Apart from the pictures, every entry must be retyped exactly.

GIVEN RECORDS:
* * *

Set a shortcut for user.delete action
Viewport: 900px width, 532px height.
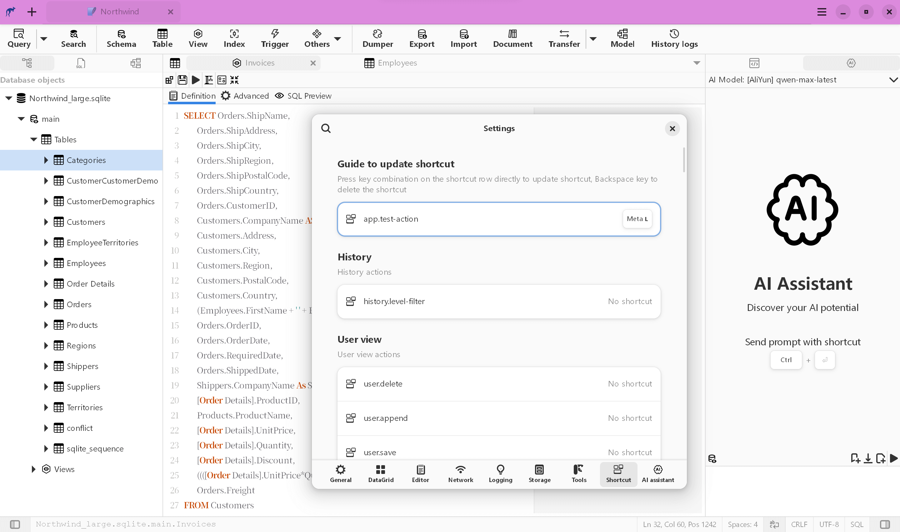[630, 383]
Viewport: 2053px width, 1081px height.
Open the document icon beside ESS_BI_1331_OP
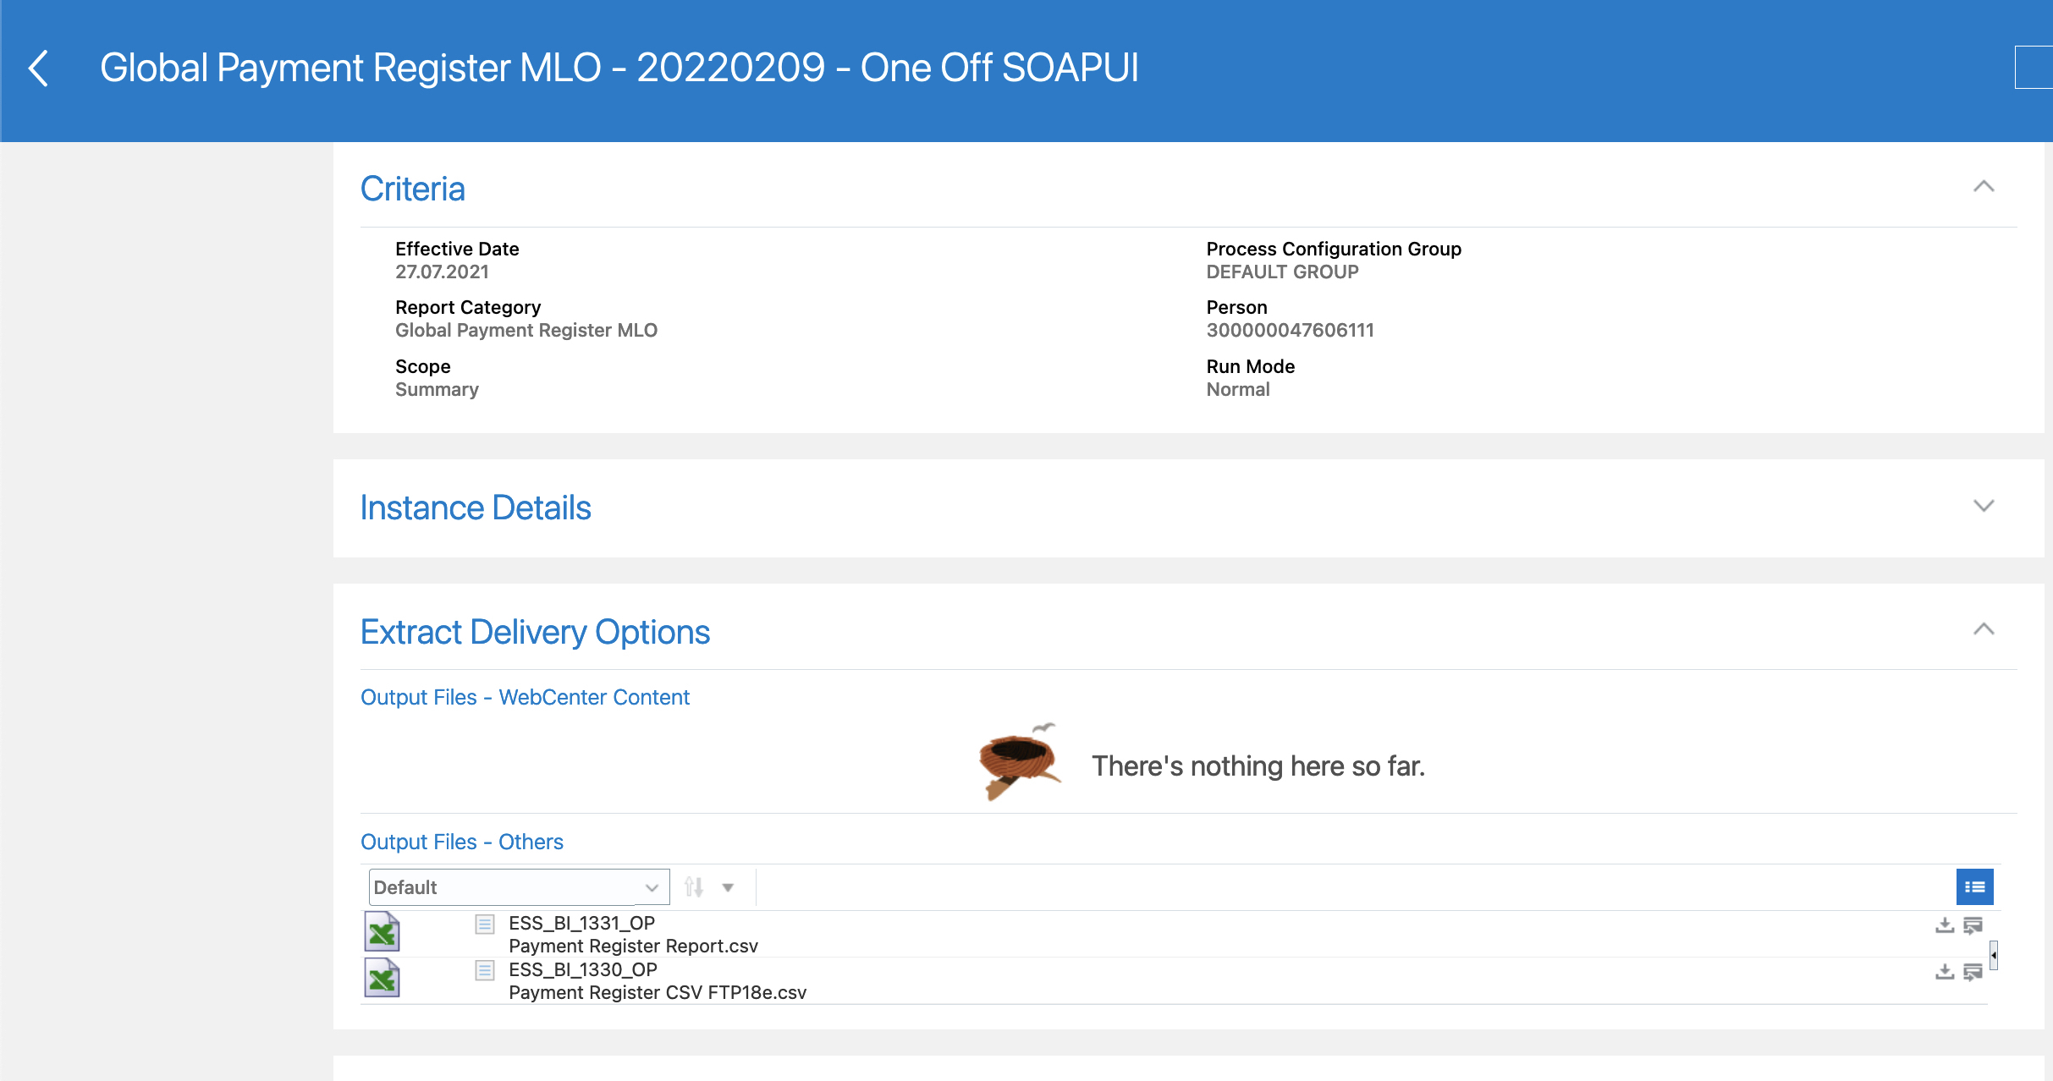[485, 924]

* * *

OUTPUT FOR THIS EXERCISE:
Set a shortcut for user.delete action
Viewport: 900px width, 532px height.
[630, 383]
Viewport: 2053px width, 1081px height.
Open the document icon beside ESS_BI_1331_OP
[485, 924]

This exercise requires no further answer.